Streit – Essa batalha que aconteceu dentro da IV Conferência Nacional de Ciência, Tecnologia e Inovação (CNCTI) foi um passo dado nessa direção. É claro que isso ainda não é decisivo, ainda mais em ano eleitoral. E na medida em que os candidatos forem abordados durante a campanha com esta discussão, podemos sim ter uma definição bem mais forte do governo com relação e isso. Não significa que não tenhamos avanços importantes, mas podemos sim dar um salto de qualidade nessa direção.
RTS – Destaca algum grande desafio da RTS daqui para a frente?
Streit – Concordo com o Jaques [Pena, ex-presidente da FBB] quando ele fala que podemos trazer as empresas privadas para dentro da Rede.

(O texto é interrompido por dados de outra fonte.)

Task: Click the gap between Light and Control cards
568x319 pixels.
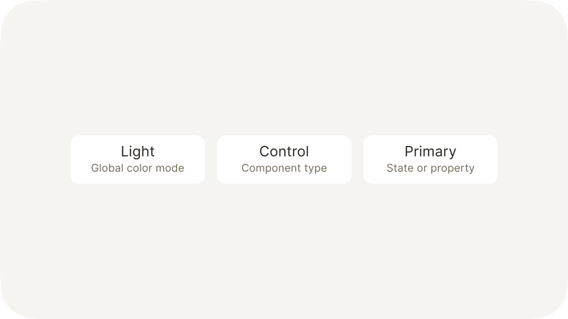Action: coord(211,159)
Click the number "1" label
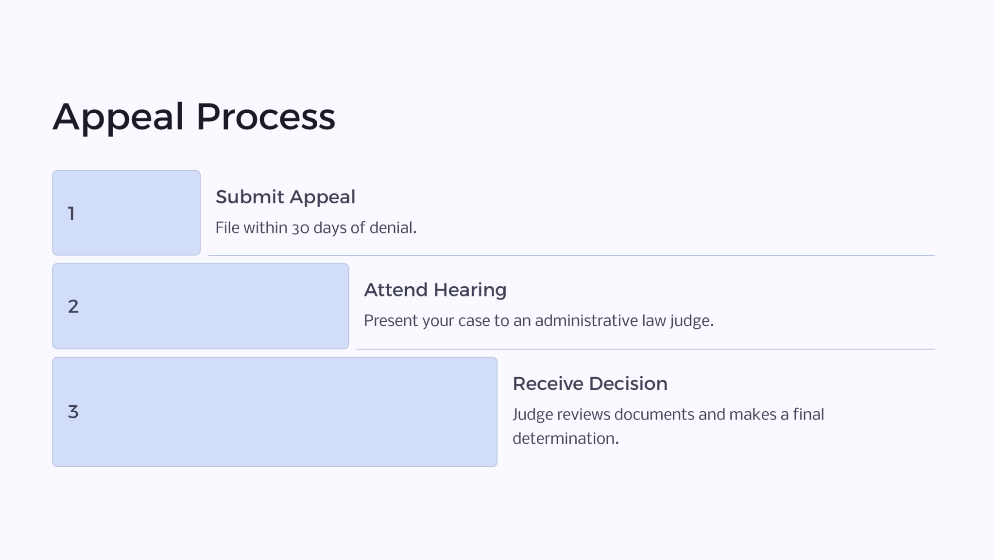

É claro que isso não é fácil. Nós mesmos aqui na Fundação parceirizamos muito mais com instituições de caráter público do que privado, mas temos conseguido, aos poucos, avançar em parcerias com grandes empresas privadas como a Votorantim, a Camargo Corrêa e a Odebrecht, só para falar nas empresas do ramo da construção. Na medida em que você passa ter relações com essas organizações por meio de seus institutos, fica mais possível também levar essas relações para dentro da Rede. A Fundação Banco do Brasil e o Sebrae podem certamente ajudar nessa direção.
RTS – A Fundação dará início à revisão de seu banco de TS. Qual o objetivo?
Streit – Esse é um projeto que está sendo iniciado. Queremos revisitar nosso banco e entender o que essas Tecnologias Sociais sofreram de modificações nesse período e quais estão de fato sendo implantadas ainda hoje. Pode ser que, nesse processo, nosso banco fique até mais enxuto em termos quantitativos. Por outro lado, ficará muito mais rico e confiável para quem quer levar estes conhecimentos para frente.